On the opening page of this web site I site Fever-Tree as being the main factor that altered my relationship with Gin and Tonic. So I thought do a post on Fever-Tree, but didn’t want it to just be the same old same old thing (deliberately double same olds). An experiment was designed to compare the following four Fever-Tree tonics – Indian, Naturally Light, Elderflower and Mediterranean.
We, the other half and I, conducted a blind taste test on these three remarkably different tonics with two different Gins, one we like – Copper House, and one we do not particularly care for – Blackdown.
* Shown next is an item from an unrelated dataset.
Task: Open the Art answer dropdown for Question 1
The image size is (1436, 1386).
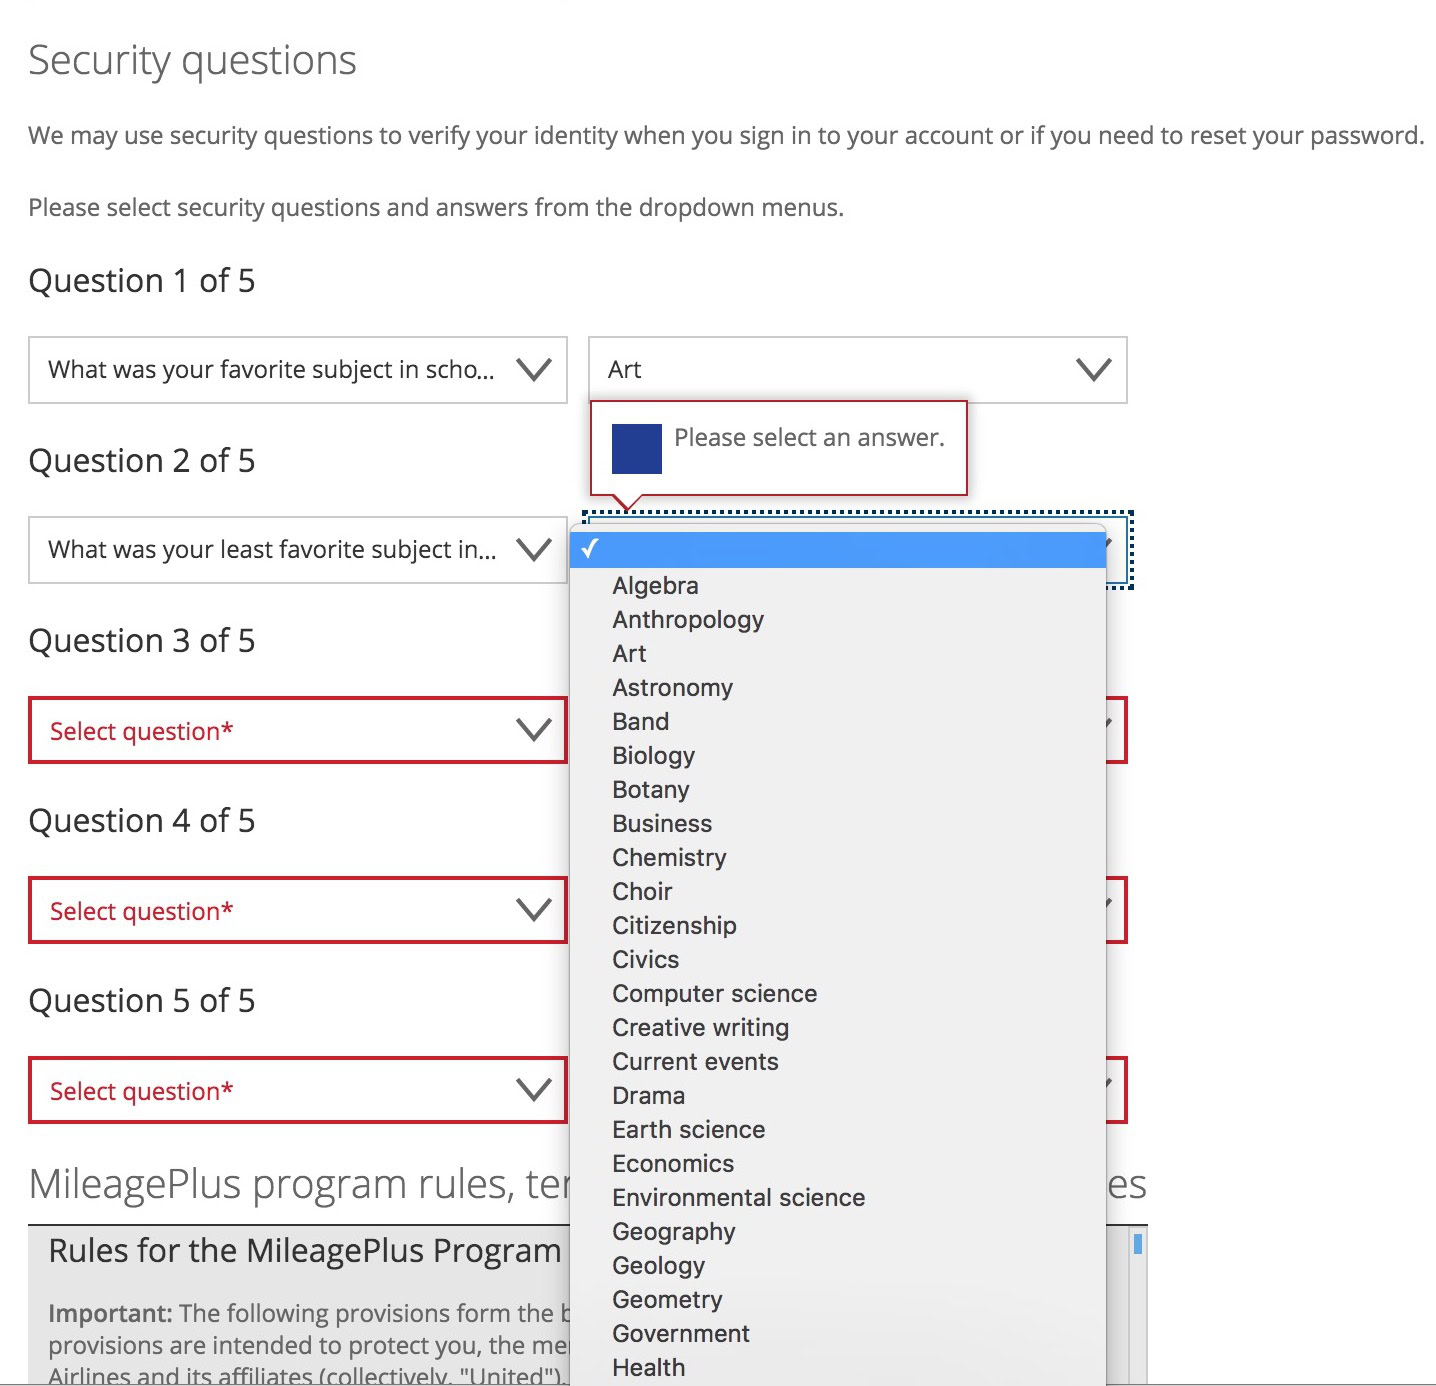Action: pyautogui.click(x=857, y=370)
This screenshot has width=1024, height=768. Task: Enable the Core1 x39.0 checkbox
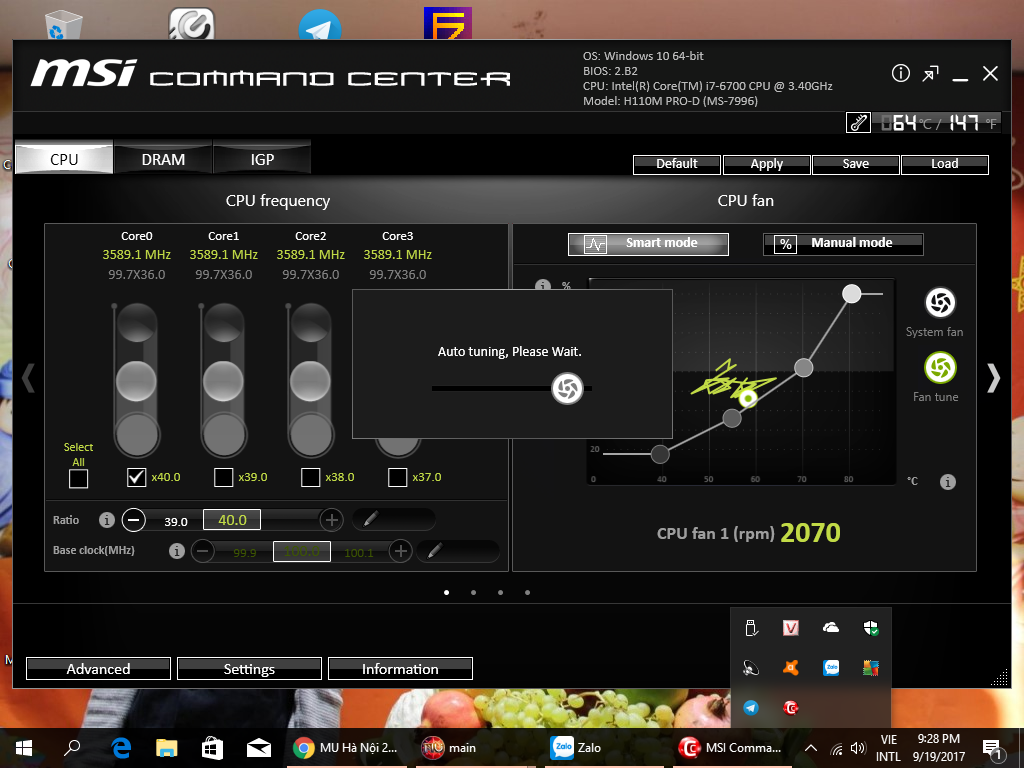click(224, 477)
Both the gin and their respective tonic waters were measured equally, so we had eight identical proportioned glasses, with no garnish except for an equal amount of ice; even the glasses themselves were the same.
The results were unexpected – I assumed my preference would be for the standard Indian, with the Mediterranean coming second, but in the end the Indian tonic fell into overall second place behind the Elderflower. We both found that the Elderflower was our favourite with the Copper House and it then scored well with the Blackdown On balance the Indian Tonic came out in second overall place, with the Mediterranean just edging the Naturally Light into fourth place.
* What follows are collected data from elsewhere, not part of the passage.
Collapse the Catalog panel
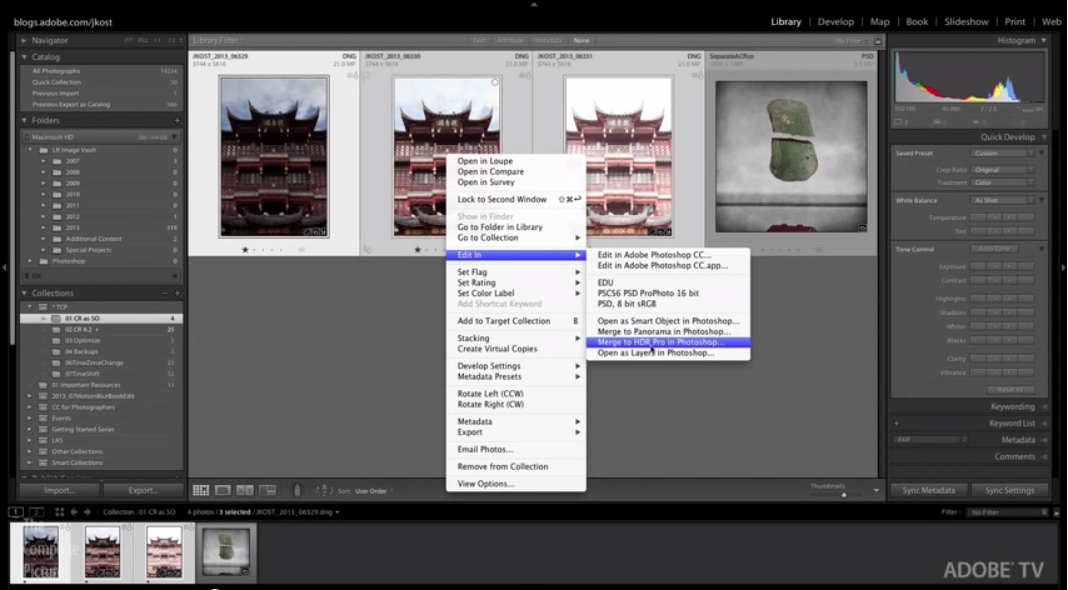Screen dimensions: 1068x590 pos(26,57)
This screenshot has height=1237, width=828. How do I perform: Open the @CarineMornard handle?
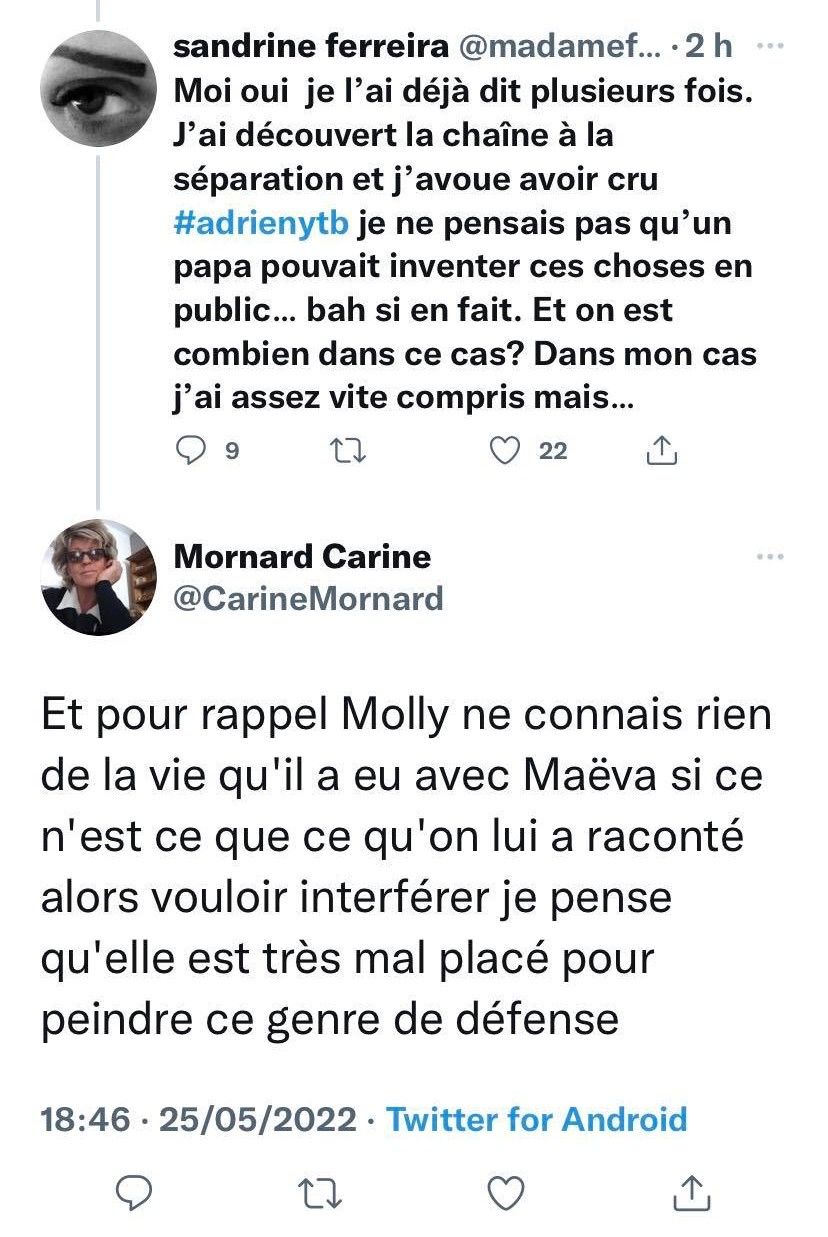(308, 598)
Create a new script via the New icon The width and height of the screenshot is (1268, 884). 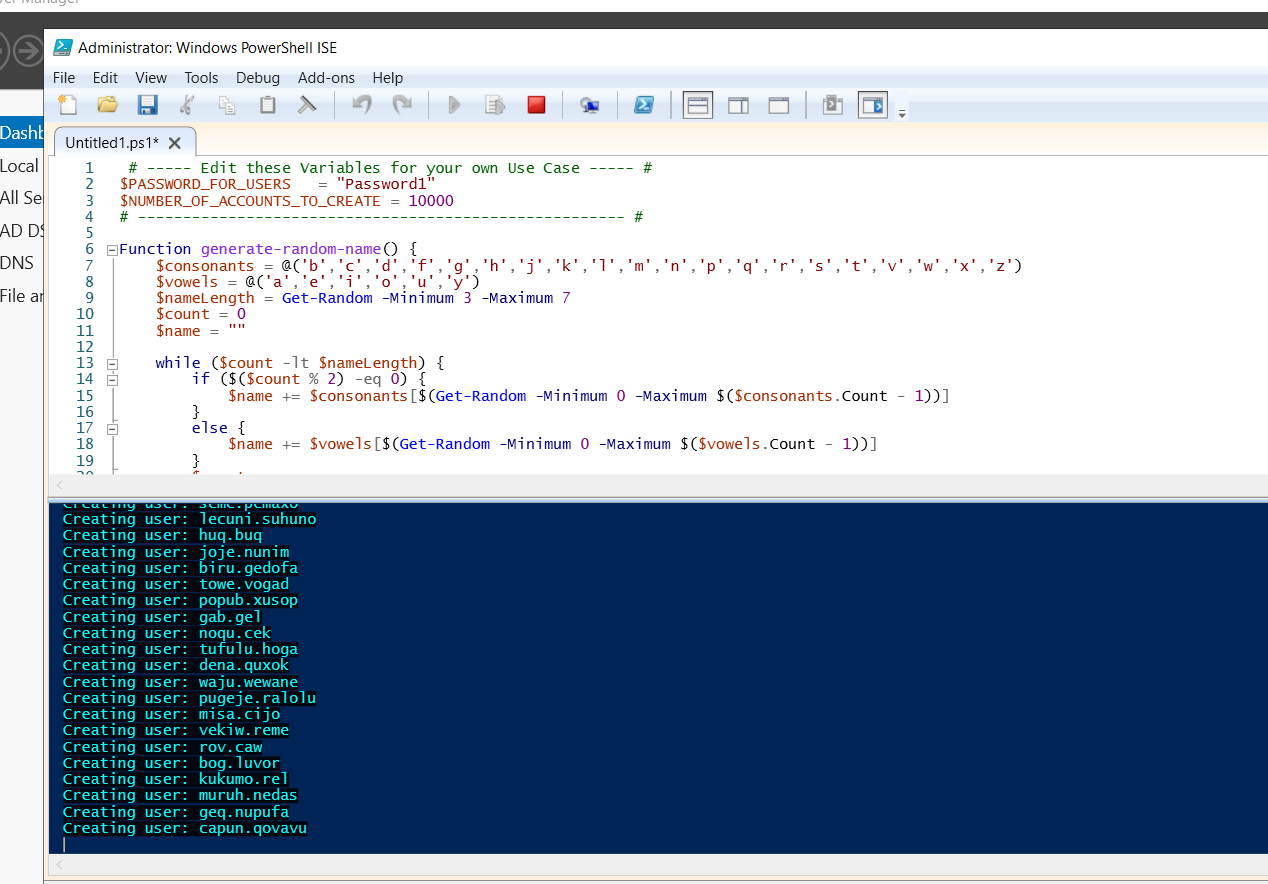pos(67,104)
I intend to try the Elderflower Tonic Water with more gins from now on, I’m interested to see how it might marry with a variety of different gins and see if perhaps, as it did with the Blackdown, it might elevate some of the gins that I have been less impressed with.
It has also taught me not to believe everything you read – the Ginventory App, of which I am a big fan, recommends the Fever-Tree Mediterranean with Adnams Copper House, and yet when blind taste testing I scored it lowest out of the four mixers.
So having been surprised by the result, I will be conducting more varied blind tests with a bigger samples in blog posts to come. The moral of this post is, however, don’t make your mind up about what your preferred tonic might be – instead be a little adventurous – mix it up. Literally.